Great Britain
- Name: Borneo
- Namesake: Borneo
- Owner: 1713:Samuel Jones; c.1716:Hugh Raymond;
- Launched: August 1713

General characteristics
- Tons burthen: 180/200(bm)
- Complement: 30-40
- Armament: 12 guns
- Notes: There is an earlier Borneo, of 300 tons (bm), that made one voyage for the EIC. The British Library records conflate that vessel and the vessel of this article.

= Borneo (1713 ship) =

Borneo was launched in 1713 on the River Thames and made two voyages for the British East India Company (EIC) to Banjarmasin, Bencoolen, and Borneo. She then became a West Indiaman.

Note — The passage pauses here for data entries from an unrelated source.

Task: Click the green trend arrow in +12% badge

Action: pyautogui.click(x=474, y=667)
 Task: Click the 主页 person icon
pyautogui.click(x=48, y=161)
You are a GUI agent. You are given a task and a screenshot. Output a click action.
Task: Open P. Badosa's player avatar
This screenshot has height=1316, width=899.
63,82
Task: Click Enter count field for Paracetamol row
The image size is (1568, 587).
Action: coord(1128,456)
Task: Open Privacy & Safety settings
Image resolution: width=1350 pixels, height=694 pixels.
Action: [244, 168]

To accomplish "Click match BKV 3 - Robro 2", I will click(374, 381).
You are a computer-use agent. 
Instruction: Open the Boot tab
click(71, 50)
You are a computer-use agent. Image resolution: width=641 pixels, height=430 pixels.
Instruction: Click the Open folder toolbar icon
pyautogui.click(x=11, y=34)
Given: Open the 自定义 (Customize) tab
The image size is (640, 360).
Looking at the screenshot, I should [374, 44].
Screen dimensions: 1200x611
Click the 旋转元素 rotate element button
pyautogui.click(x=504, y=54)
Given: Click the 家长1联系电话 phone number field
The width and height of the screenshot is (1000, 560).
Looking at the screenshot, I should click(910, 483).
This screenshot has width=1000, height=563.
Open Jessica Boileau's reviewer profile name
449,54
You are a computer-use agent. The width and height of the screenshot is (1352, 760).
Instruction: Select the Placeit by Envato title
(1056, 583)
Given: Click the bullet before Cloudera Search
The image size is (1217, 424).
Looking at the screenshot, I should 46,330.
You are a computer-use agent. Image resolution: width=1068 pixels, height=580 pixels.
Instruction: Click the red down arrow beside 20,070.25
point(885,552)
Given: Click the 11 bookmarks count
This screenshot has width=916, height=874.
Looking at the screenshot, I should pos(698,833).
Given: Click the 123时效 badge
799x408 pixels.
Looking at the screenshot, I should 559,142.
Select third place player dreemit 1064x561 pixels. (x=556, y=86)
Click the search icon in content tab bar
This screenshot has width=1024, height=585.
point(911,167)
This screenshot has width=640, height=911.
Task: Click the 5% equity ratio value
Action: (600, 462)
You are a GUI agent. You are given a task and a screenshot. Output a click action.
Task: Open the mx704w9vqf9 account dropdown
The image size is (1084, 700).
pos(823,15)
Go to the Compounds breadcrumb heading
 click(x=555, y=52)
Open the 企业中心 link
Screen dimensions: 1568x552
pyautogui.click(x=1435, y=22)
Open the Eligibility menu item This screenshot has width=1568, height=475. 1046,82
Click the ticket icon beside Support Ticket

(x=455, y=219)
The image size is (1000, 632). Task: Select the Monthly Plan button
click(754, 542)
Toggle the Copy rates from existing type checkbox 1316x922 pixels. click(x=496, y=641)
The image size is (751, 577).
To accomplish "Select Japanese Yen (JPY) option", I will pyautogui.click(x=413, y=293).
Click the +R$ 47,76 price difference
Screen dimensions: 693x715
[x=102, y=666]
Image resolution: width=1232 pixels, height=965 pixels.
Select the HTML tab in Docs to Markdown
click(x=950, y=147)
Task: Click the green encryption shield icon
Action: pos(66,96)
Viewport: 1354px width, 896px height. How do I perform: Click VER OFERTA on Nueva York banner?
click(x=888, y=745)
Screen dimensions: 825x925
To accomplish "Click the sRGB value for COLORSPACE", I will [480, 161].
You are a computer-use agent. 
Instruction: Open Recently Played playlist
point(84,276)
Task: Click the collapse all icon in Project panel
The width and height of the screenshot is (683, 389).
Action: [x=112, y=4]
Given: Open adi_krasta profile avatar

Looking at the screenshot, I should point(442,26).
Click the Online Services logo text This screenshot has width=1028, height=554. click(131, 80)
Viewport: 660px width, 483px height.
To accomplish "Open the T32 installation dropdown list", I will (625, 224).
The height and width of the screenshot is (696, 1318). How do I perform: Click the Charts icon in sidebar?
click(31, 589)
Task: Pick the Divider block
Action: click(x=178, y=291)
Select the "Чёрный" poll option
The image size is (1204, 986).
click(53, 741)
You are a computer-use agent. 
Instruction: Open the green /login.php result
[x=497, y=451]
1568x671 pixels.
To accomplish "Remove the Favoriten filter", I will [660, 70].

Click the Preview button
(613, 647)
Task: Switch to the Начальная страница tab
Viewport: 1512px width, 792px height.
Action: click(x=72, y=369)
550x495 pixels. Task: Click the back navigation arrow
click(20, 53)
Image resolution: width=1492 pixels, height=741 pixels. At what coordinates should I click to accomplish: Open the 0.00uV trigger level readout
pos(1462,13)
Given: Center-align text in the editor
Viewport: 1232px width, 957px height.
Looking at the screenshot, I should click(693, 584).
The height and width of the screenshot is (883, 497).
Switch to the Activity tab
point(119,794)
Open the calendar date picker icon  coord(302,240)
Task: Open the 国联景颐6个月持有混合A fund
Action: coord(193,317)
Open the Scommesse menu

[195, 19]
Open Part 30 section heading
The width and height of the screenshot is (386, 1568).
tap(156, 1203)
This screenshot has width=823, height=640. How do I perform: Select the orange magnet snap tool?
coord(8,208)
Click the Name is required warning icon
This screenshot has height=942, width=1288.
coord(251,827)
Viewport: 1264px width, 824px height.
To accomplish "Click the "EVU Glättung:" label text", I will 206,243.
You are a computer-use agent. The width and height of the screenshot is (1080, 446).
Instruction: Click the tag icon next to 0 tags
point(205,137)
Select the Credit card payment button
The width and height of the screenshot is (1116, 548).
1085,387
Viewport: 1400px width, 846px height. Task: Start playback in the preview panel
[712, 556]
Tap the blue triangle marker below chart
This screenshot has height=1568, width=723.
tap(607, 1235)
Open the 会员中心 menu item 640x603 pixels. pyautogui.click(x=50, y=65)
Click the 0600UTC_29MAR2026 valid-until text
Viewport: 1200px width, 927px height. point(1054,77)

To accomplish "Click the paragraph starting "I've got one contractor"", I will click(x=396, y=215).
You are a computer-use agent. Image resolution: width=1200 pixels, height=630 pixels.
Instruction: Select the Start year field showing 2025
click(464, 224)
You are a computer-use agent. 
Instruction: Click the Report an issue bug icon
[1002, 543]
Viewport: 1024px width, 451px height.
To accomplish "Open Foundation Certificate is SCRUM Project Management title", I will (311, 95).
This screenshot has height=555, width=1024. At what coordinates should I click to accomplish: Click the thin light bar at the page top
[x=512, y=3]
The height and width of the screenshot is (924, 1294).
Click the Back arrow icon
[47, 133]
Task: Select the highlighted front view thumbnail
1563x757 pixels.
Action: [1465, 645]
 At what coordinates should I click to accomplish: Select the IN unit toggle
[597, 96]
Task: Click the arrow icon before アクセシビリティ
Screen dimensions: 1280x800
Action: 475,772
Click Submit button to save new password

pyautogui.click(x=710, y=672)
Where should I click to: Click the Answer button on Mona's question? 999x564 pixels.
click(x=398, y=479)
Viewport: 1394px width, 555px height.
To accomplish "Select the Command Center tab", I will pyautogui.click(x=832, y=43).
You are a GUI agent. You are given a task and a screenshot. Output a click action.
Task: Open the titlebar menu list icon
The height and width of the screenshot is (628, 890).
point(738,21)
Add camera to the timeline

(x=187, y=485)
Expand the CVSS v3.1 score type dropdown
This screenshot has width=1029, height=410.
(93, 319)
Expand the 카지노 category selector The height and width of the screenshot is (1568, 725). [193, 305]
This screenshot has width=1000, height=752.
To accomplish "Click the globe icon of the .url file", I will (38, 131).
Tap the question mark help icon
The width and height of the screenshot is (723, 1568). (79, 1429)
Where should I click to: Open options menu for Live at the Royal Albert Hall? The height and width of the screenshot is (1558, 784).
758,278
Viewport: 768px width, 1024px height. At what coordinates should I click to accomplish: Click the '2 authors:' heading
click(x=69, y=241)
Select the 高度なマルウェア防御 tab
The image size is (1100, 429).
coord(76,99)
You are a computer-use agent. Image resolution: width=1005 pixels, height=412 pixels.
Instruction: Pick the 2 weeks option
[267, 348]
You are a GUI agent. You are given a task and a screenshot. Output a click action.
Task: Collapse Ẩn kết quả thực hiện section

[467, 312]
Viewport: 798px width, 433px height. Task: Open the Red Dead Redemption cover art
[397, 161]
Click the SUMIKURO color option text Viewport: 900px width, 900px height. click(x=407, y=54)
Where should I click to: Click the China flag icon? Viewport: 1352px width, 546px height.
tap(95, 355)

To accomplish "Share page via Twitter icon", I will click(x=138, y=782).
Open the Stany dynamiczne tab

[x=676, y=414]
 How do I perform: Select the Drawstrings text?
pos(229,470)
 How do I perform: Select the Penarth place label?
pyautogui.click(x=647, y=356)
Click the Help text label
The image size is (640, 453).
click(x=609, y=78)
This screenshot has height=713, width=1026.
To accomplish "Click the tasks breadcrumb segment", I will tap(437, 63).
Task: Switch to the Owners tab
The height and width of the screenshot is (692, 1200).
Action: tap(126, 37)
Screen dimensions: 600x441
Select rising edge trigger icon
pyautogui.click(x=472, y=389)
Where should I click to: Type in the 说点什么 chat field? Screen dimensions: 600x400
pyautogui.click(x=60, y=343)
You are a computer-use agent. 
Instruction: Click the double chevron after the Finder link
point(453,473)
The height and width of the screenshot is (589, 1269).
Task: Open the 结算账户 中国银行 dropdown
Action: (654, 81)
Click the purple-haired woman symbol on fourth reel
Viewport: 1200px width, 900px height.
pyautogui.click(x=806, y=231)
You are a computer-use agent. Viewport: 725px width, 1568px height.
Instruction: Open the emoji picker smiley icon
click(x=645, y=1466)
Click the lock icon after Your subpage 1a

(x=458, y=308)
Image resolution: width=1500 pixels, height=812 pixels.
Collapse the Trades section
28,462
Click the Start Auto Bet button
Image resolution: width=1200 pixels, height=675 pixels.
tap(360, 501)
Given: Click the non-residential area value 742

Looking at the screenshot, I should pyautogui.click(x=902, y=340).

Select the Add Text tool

EIC voyage #1 (1713–1716): Captain Thomas Lewis sailed from The Downs on 2 October 1713, bound for Banjarmasin and Bencoolen. Borneo was at the Cape of Good Hope on 30 January 1714 and reached Batavia on 7 May. She was at Banjarmasin on 1 July and Bencoolen on 26 December. She was then at Bantal on 23 January 1715 before returning to Bencoolen on 9 February. (Note: Bantal is on the west coast of Sumatra in the Moco Moco district, 20 miles SE of Moco Moco and 17 miles NW of Ipuh.) She returned to Bantal on 4 March and Bencoolen on 29 March. She then was at Batavia on 13 June and Bencoolen yet again on 24 August. She stopped at Madras on 21 February 1716, and visited Bencoolen for the last time on 30 May. Her voyage ended on 1 August 1717.

EIC voyage #1 (1718–1720): Captain John Riccard (or Ricards) left Plymouth on 24 December 1718, bound for Borneo. Borneo returned to Deptford on 28 September 1720.